(Stored items)

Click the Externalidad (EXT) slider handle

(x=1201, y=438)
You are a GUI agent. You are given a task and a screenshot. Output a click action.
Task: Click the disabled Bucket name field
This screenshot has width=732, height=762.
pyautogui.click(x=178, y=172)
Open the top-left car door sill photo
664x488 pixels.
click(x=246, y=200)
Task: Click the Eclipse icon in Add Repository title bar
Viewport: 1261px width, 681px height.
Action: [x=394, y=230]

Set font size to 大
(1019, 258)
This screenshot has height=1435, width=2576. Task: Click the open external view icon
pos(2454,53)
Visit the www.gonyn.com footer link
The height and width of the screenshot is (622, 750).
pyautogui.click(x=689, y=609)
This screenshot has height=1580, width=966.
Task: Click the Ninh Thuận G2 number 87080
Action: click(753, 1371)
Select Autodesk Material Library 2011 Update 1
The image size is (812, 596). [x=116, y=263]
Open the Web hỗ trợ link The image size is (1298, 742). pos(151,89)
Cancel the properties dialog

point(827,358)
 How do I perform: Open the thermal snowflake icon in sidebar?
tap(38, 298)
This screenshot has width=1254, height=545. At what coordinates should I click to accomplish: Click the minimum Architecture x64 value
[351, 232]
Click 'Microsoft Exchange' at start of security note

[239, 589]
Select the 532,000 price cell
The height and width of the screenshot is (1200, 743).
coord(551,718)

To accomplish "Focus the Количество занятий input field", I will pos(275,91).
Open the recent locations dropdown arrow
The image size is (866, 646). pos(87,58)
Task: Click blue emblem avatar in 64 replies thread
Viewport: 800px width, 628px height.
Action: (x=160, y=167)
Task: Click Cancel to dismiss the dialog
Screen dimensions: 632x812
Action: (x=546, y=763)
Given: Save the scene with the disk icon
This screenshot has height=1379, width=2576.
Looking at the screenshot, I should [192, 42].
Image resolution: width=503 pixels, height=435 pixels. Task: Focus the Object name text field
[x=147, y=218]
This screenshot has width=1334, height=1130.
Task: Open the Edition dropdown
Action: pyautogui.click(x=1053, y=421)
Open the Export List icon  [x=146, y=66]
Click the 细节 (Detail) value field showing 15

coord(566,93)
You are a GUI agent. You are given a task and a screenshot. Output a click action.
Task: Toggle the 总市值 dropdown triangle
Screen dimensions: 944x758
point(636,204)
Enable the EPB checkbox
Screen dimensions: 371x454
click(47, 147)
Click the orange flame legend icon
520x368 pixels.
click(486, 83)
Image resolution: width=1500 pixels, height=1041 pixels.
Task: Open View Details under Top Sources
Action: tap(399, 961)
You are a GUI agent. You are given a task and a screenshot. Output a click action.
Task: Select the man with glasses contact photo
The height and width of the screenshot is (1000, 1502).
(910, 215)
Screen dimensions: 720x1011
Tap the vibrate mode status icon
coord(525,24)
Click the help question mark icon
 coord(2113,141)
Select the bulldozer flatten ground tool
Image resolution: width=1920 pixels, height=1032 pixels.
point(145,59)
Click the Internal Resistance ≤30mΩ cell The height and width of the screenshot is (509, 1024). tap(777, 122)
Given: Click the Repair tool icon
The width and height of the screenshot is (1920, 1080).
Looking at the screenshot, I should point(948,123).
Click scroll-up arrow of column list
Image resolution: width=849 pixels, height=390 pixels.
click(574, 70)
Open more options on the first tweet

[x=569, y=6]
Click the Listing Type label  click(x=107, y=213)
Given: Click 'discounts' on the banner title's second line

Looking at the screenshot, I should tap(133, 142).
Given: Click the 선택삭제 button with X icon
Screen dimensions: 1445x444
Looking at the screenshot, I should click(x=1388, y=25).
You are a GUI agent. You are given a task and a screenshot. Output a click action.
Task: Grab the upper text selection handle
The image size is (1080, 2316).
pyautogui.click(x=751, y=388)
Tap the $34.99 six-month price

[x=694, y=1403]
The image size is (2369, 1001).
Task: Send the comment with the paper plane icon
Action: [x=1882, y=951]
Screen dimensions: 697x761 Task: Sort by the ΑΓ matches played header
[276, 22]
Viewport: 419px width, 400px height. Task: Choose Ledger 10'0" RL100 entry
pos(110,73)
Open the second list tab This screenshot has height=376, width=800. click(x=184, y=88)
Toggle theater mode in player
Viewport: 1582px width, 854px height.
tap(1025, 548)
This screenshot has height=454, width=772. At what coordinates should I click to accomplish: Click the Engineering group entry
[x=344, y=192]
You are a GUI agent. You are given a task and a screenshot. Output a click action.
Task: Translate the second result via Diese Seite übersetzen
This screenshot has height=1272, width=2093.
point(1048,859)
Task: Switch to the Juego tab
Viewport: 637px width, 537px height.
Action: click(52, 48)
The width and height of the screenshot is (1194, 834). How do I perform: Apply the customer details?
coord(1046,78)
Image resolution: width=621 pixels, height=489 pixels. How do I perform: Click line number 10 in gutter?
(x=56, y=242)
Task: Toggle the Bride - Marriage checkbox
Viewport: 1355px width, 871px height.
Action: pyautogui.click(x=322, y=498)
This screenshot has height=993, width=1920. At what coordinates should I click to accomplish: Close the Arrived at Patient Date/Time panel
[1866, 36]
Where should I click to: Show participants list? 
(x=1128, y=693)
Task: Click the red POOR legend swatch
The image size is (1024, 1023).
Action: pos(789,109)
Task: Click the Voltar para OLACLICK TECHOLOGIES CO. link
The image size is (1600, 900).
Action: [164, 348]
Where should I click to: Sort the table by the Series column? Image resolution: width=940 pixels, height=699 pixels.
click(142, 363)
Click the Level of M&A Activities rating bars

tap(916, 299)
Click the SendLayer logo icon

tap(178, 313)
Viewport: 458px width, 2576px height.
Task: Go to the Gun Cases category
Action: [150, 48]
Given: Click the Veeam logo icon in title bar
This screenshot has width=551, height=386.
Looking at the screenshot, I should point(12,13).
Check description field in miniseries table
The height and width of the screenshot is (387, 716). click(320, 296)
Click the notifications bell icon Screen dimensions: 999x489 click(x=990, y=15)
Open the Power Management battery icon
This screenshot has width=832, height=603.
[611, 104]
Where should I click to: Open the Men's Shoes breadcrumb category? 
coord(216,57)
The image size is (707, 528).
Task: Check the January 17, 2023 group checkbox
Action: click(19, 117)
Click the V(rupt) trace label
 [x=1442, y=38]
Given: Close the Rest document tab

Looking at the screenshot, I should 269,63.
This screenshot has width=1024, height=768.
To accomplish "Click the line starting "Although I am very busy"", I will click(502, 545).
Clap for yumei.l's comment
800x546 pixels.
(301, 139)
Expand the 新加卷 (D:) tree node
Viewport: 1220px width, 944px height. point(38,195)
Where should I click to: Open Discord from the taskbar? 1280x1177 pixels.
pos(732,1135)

Exercise prompt
Every line of the data above should be retyped precisely.

Written answer
Click the Externalidad (EXT) slider handle

(x=1201, y=438)
You are a GUI agent. You are given a task and a screenshot. Output a click action.
Task: Click the disabled Bucket name field
This screenshot has width=732, height=762.
pyautogui.click(x=178, y=172)
Open the top-left car door sill photo
664x488 pixels.
click(x=246, y=200)
Task: Click the Eclipse icon in Add Repository title bar
Viewport: 1261px width, 681px height.
Action: [x=394, y=230]

Set font size to 大
(1019, 258)
This screenshot has height=1435, width=2576. Task: Click the open external view icon
pos(2454,53)
Visit the www.gonyn.com footer link
The height and width of the screenshot is (622, 750).
pyautogui.click(x=689, y=609)
This screenshot has height=1580, width=966.
Task: Click the Ninh Thuận G2 number 87080
Action: click(753, 1371)
Select Autodesk Material Library 2011 Update 1
The image size is (812, 596). [x=116, y=263]
Open the Web hỗ trợ link The image size is (1298, 742). pos(151,89)
Cancel the properties dialog

point(827,358)
 How do I perform: Open the thermal snowflake icon in sidebar?
tap(38, 298)
This screenshot has width=1254, height=545. At what coordinates should I click to accomplish: Click the minimum Architecture x64 value
[351, 232]
Click 'Microsoft Exchange' at start of security note

[239, 589]
Select the 532,000 price cell
The height and width of the screenshot is (1200, 743).
coord(551,718)

To accomplish "Focus the Количество занятий input field", I will pos(275,91).
Open the recent locations dropdown arrow
The image size is (866, 646). pos(87,58)
Task: Click blue emblem avatar in 64 replies thread
Viewport: 800px width, 628px height.
Action: (x=160, y=167)
Task: Click Cancel to dismiss the dialog
Screen dimensions: 632x812
Action: (x=546, y=763)
Given: Save the scene with the disk icon
This screenshot has height=1379, width=2576.
Looking at the screenshot, I should [192, 42].
Image resolution: width=503 pixels, height=435 pixels. Task: Focus the Object name text field
[x=147, y=218]
This screenshot has width=1334, height=1130.
Task: Open the Edition dropdown
Action: pyautogui.click(x=1053, y=421)
Open the Export List icon  [x=146, y=66]
Click the 细节 (Detail) value field showing 15

coord(566,93)
You are a GUI agent. You are given a task and a screenshot. Output a click action.
Task: Toggle the 总市值 dropdown triangle
Screen dimensions: 944x758
point(636,204)
Enable the EPB checkbox
Screen dimensions: 371x454
click(47, 147)
Click the orange flame legend icon
520x368 pixels.
click(486, 83)
Image resolution: width=1500 pixels, height=1041 pixels.
Task: Open View Details under Top Sources
Action: tap(399, 961)
You are a GUI agent. You are given a task and a screenshot. Output a click action.
Task: Select the man with glasses contact photo
The height and width of the screenshot is (1000, 1502).
(910, 215)
Screen dimensions: 720x1011
Tap the vibrate mode status icon
coord(525,24)
Click the help question mark icon
 coord(2113,141)
Select the bulldozer flatten ground tool
Image resolution: width=1920 pixels, height=1032 pixels.
point(145,59)
Click the Internal Resistance ≤30mΩ cell The height and width of the screenshot is (509, 1024). tap(777, 122)
Given: Click the Repair tool icon
The width and height of the screenshot is (1920, 1080).
Looking at the screenshot, I should point(948,123).
Click scroll-up arrow of column list
Image resolution: width=849 pixels, height=390 pixels.
click(574, 70)
Open more options on the first tweet

[x=569, y=6]
Click the Listing Type label  click(x=107, y=213)
Given: Click 'discounts' on the banner title's second line

Looking at the screenshot, I should tap(133, 142).
Given: Click the 선택삭제 button with X icon
Screen dimensions: 1445x444
Looking at the screenshot, I should click(x=1388, y=25).
You are a GUI agent. You are given a task and a screenshot. Output a click action.
Task: Grab the upper text selection handle
The image size is (1080, 2316).
pyautogui.click(x=751, y=388)
Tap the $34.99 six-month price

[x=694, y=1403]
The image size is (2369, 1001).
Task: Send the comment with the paper plane icon
Action: [x=1882, y=951]
Screen dimensions: 697x761 Task: Sort by the ΑΓ matches played header
[276, 22]
Viewport: 419px width, 400px height. Task: Choose Ledger 10'0" RL100 entry
pos(110,73)
Open the second list tab This screenshot has height=376, width=800. click(x=184, y=88)
Toggle theater mode in player
Viewport: 1582px width, 854px height.
tap(1025, 548)
This screenshot has height=454, width=772. At what coordinates should I click to accomplish: Click the Engineering group entry
[x=344, y=192]
You are a GUI agent. You are given a task and a screenshot. Output a click action.
Task: Translate the second result via Diese Seite übersetzen
This screenshot has height=1272, width=2093.
point(1048,859)
Task: Switch to the Juego tab
Viewport: 637px width, 537px height.
Action: click(52, 48)
The width and height of the screenshot is (1194, 834). How do I perform: Apply the customer details?
coord(1046,78)
Image resolution: width=621 pixels, height=489 pixels. How do I perform: Click line number 10 in gutter?
(x=56, y=242)
Task: Toggle the Bride - Marriage checkbox
Viewport: 1355px width, 871px height.
Action: pyautogui.click(x=322, y=498)
This screenshot has height=993, width=1920. At what coordinates should I click to accomplish: Close the Arrived at Patient Date/Time panel
[1866, 36]
Where should I click to: Show participants list? 
(x=1128, y=693)
Task: Click the red POOR legend swatch
The image size is (1024, 1023).
Action: pos(789,109)
Task: Click the Voltar para OLACLICK TECHOLOGIES CO. link
The image size is (1600, 900).
Action: [164, 348]
Where should I click to: Sort the table by the Series column? Image resolution: width=940 pixels, height=699 pixels.
click(142, 363)
Click the Level of M&A Activities rating bars

tap(916, 299)
Click the SendLayer logo icon

tap(178, 313)
Viewport: 458px width, 2576px height.
Task: Go to the Gun Cases category
Action: [150, 48]
Given: Click the Veeam logo icon in title bar
This screenshot has width=551, height=386.
Looking at the screenshot, I should point(12,13).
Check description field in miniseries table
The height and width of the screenshot is (387, 716). click(320, 296)
Click the notifications bell icon Screen dimensions: 999x489 click(x=990, y=15)
Open the Power Management battery icon
This screenshot has width=832, height=603.
[611, 104]
Where should I click to: Open the Men's Shoes breadcrumb category? 
coord(216,57)
The image size is (707, 528).
Task: Check the January 17, 2023 group checkbox
Action: click(19, 117)
Click the V(rupt) trace label
 [x=1442, y=38]
Given: Close the Rest document tab

Looking at the screenshot, I should 269,63.
This screenshot has width=1024, height=768.
To accomplish "Click the line starting "Although I am very busy"", I will click(502, 545).
Clap for yumei.l's comment
800x546 pixels.
(301, 139)
Expand the 新加卷 (D:) tree node
Viewport: 1220px width, 944px height. point(38,195)
Where should I click to: Open Discord from the taskbar? 1280x1177 pixels.
pos(732,1135)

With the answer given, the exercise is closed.